[Start of section]

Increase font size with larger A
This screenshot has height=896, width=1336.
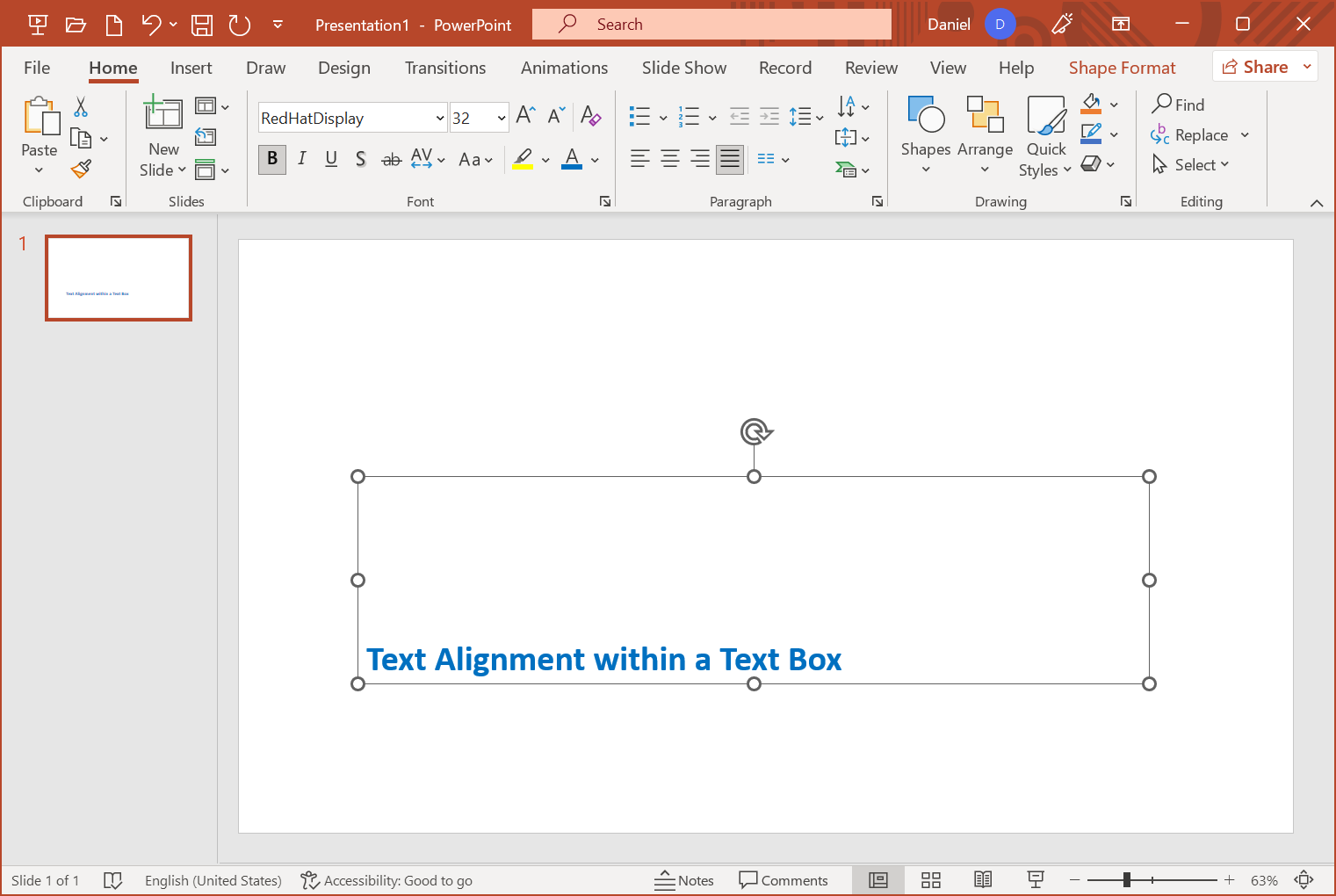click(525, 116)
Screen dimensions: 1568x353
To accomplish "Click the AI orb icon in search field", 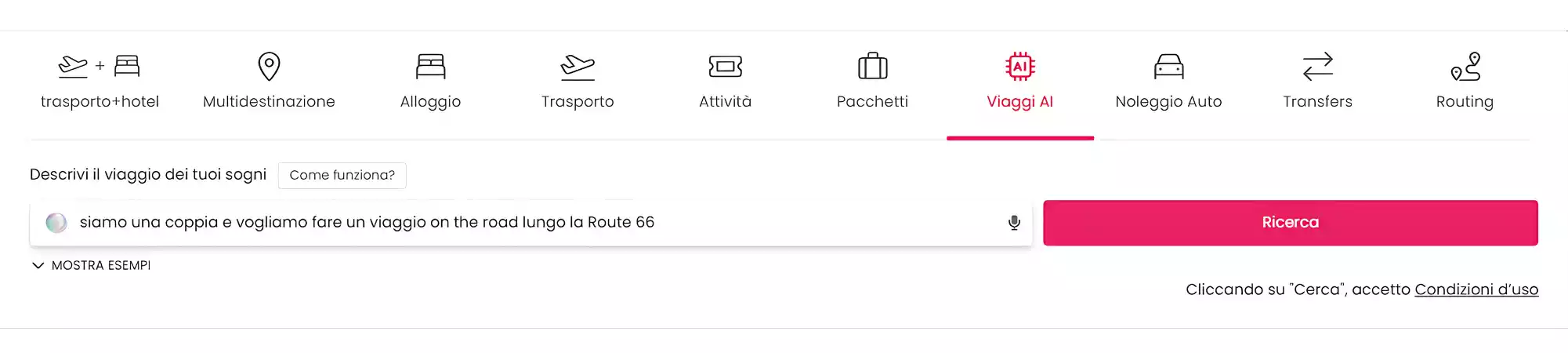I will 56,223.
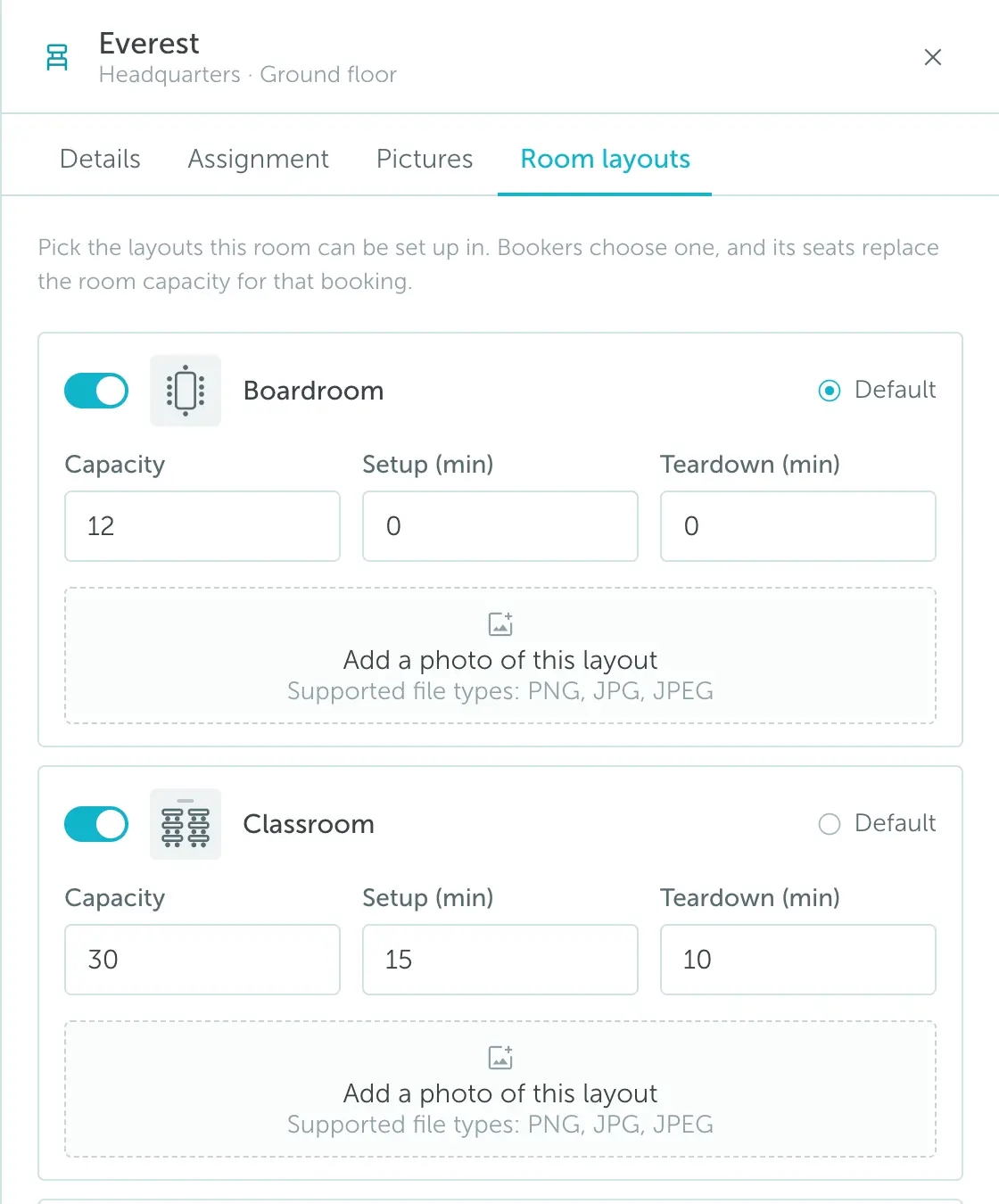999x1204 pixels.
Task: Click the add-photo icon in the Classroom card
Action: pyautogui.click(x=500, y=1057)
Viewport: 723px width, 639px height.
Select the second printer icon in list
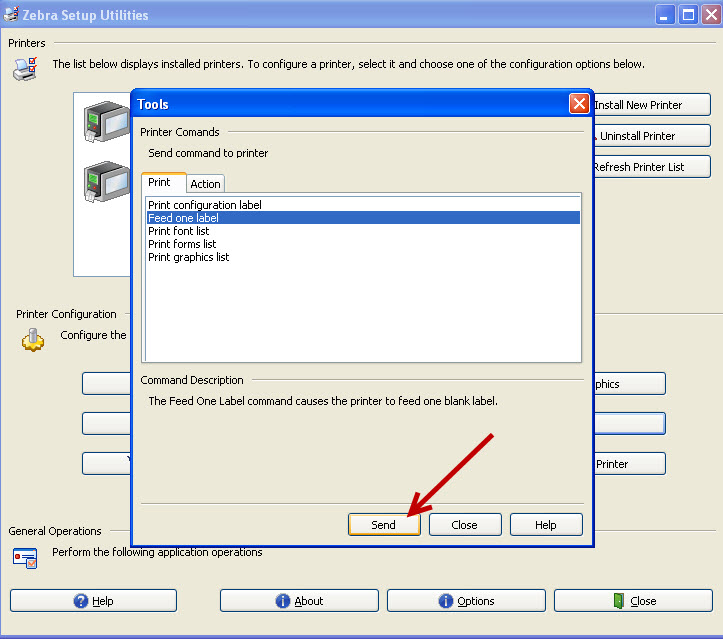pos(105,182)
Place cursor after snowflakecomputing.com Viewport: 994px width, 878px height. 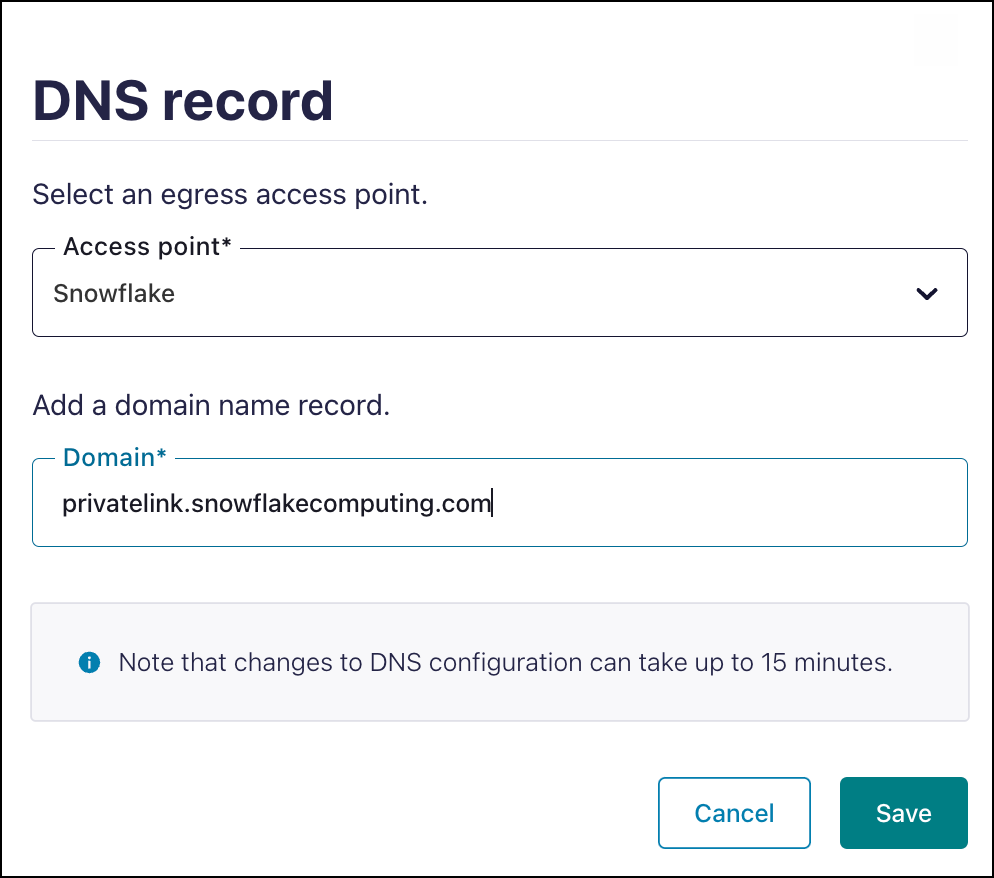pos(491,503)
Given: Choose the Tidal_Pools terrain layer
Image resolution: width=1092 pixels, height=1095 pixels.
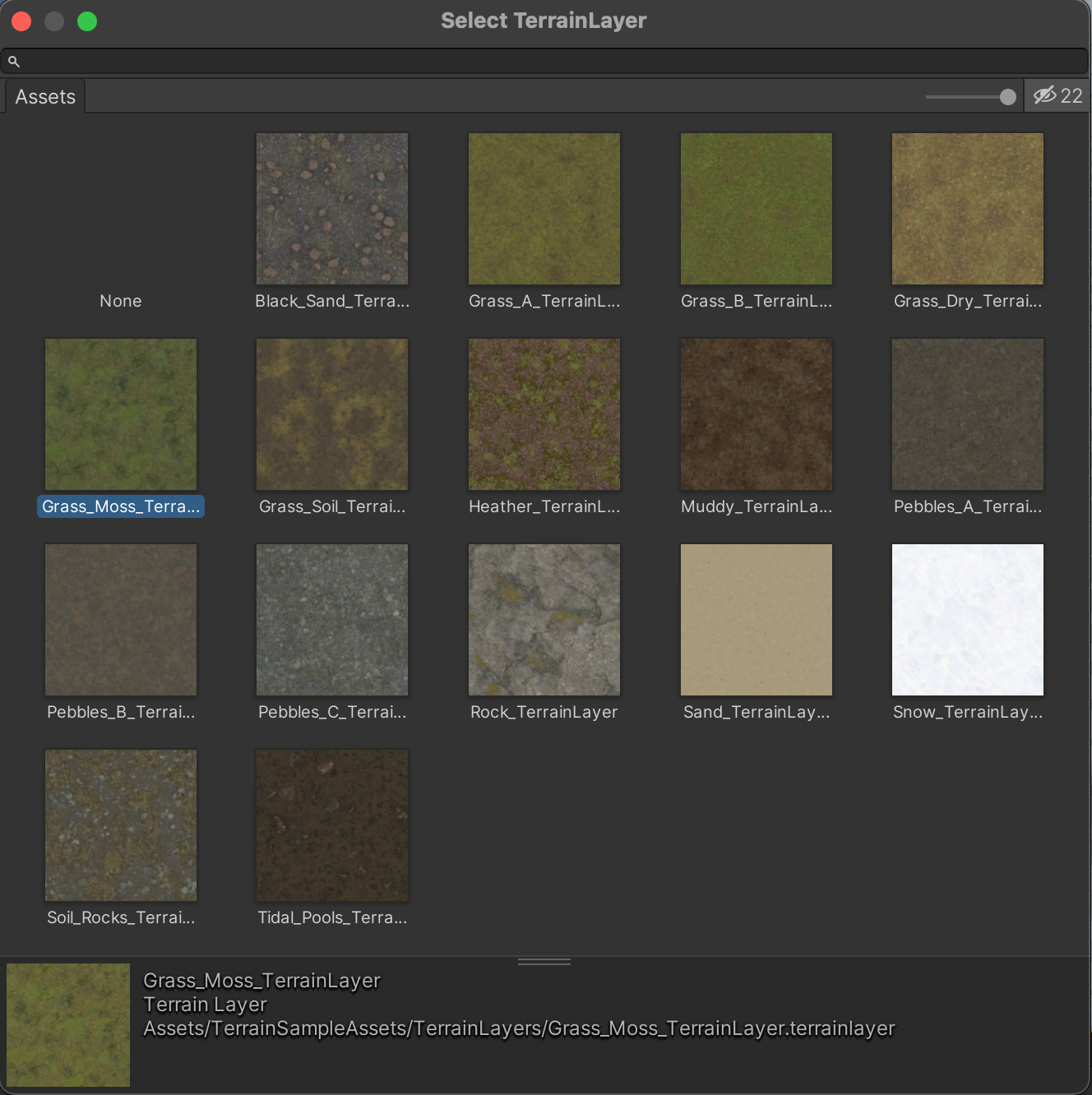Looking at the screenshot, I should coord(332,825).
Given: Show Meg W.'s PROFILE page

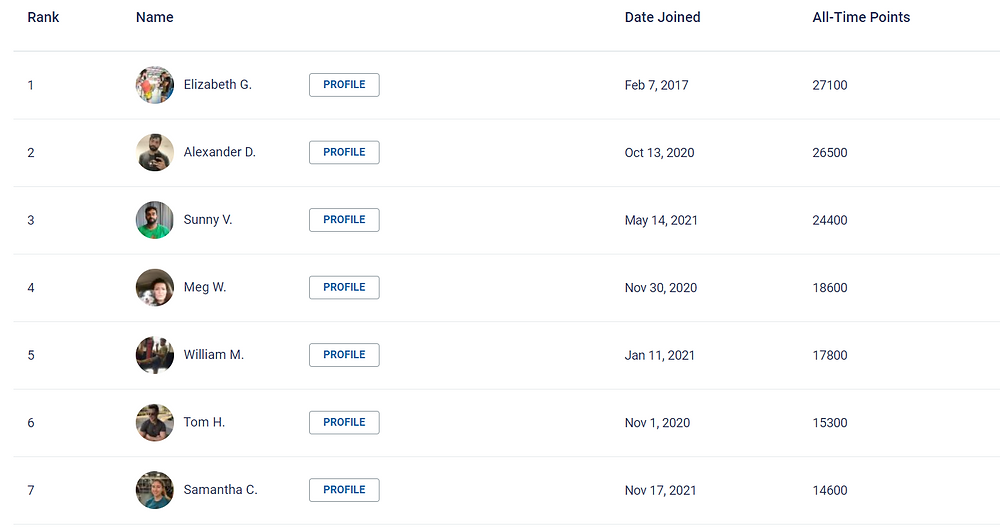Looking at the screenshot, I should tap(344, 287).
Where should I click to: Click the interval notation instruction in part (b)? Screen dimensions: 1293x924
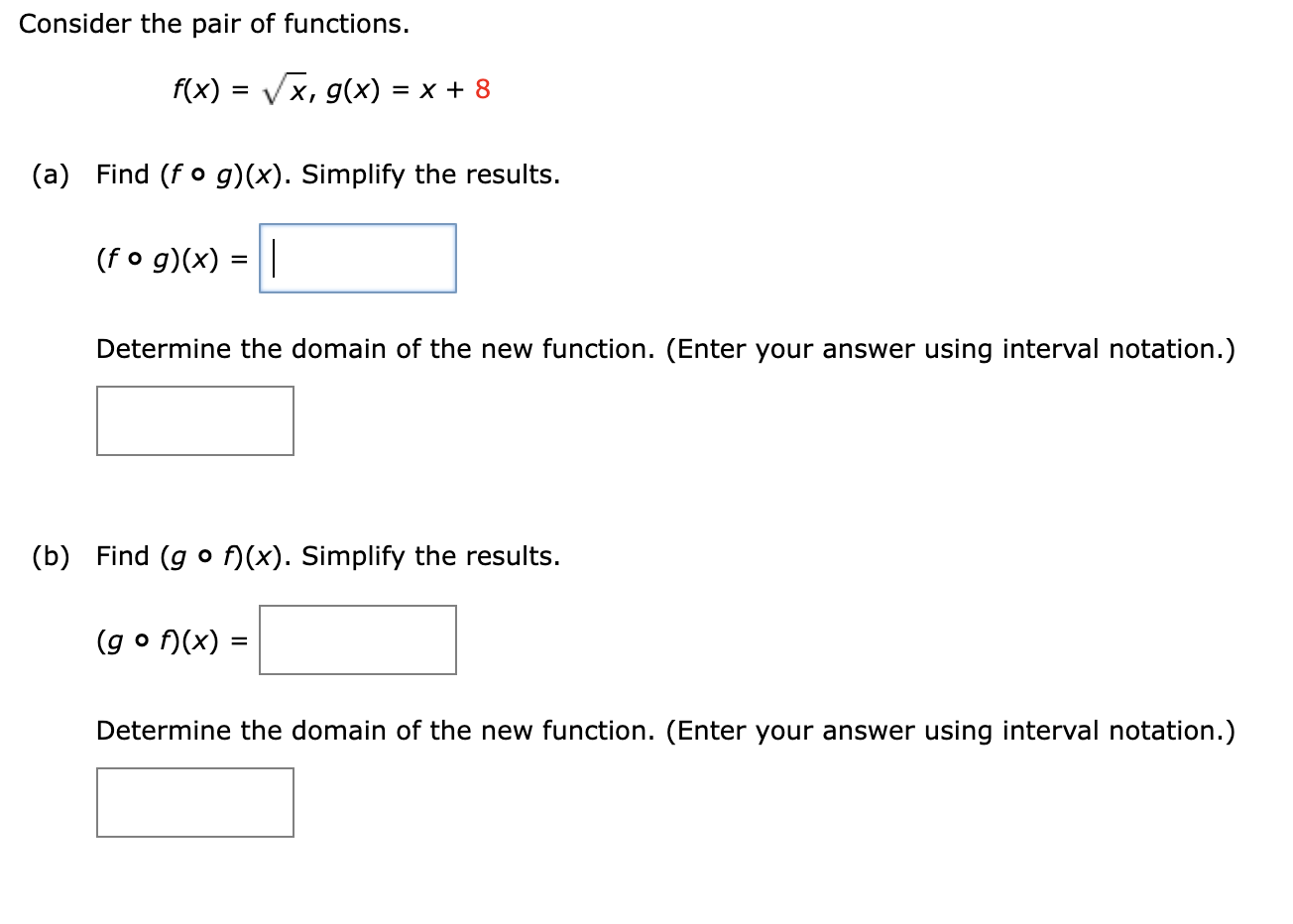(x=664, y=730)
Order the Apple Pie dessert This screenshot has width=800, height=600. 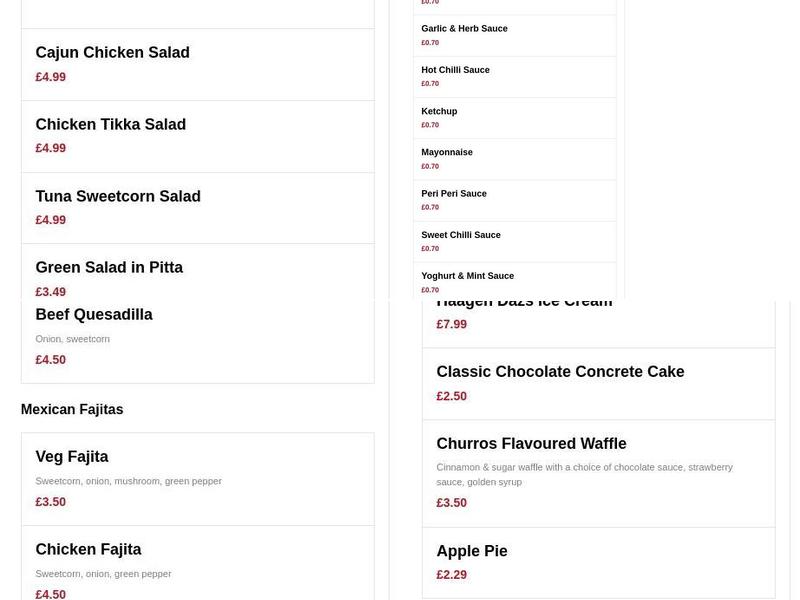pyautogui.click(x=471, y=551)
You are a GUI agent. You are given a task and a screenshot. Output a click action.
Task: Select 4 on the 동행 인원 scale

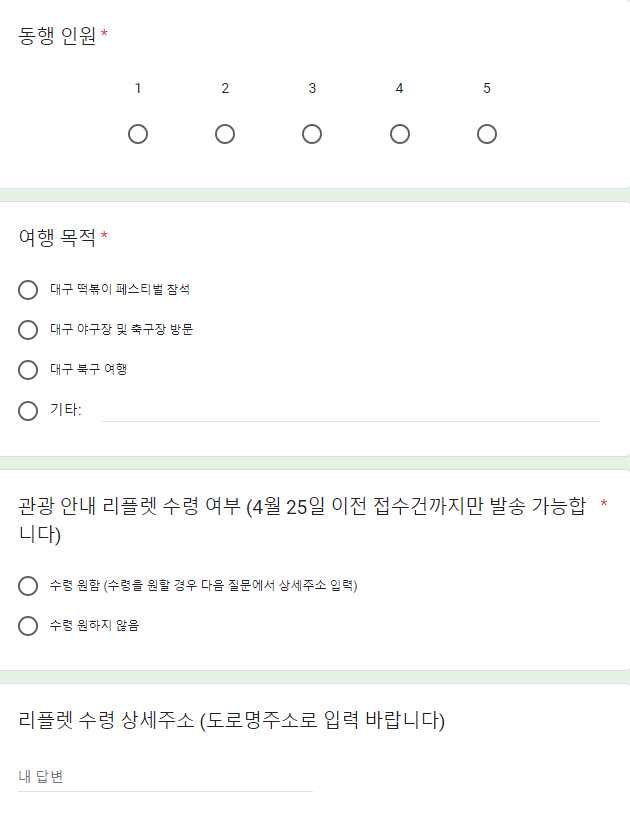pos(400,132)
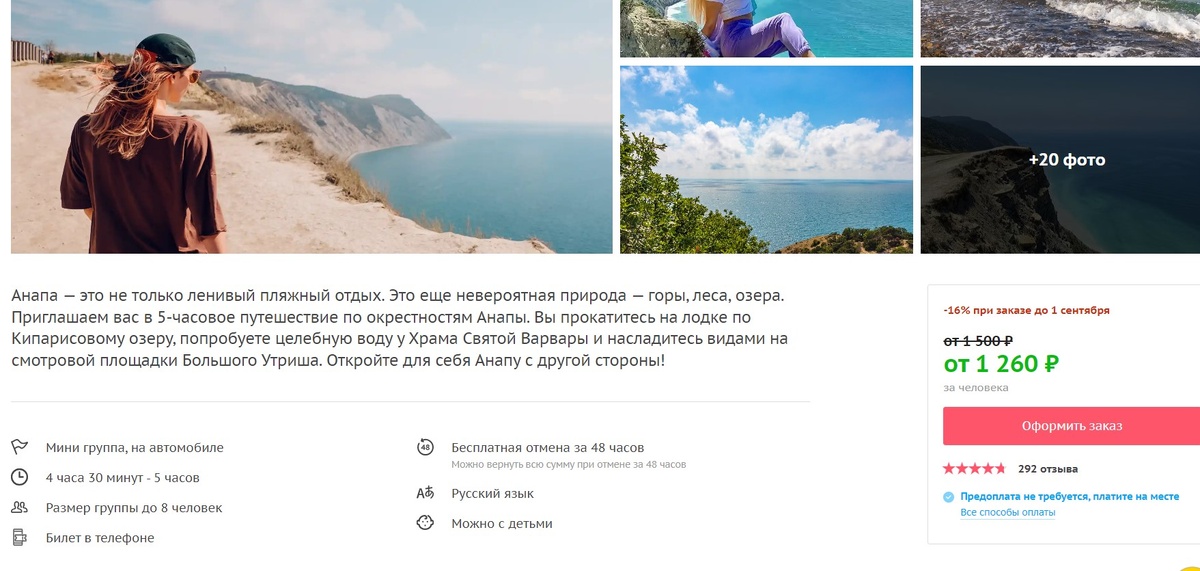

[End of section]

§ Exercise instructions: Set the pictures aside and restate word for word only the lines from the line containing "You are a GUI" through the end of the entries above, both included.

§ Task output:
You are a GUI agent. You are given a task and a screenshot. Output a click action.
Task: Select 4 on the 동행 인원 scale

pos(400,132)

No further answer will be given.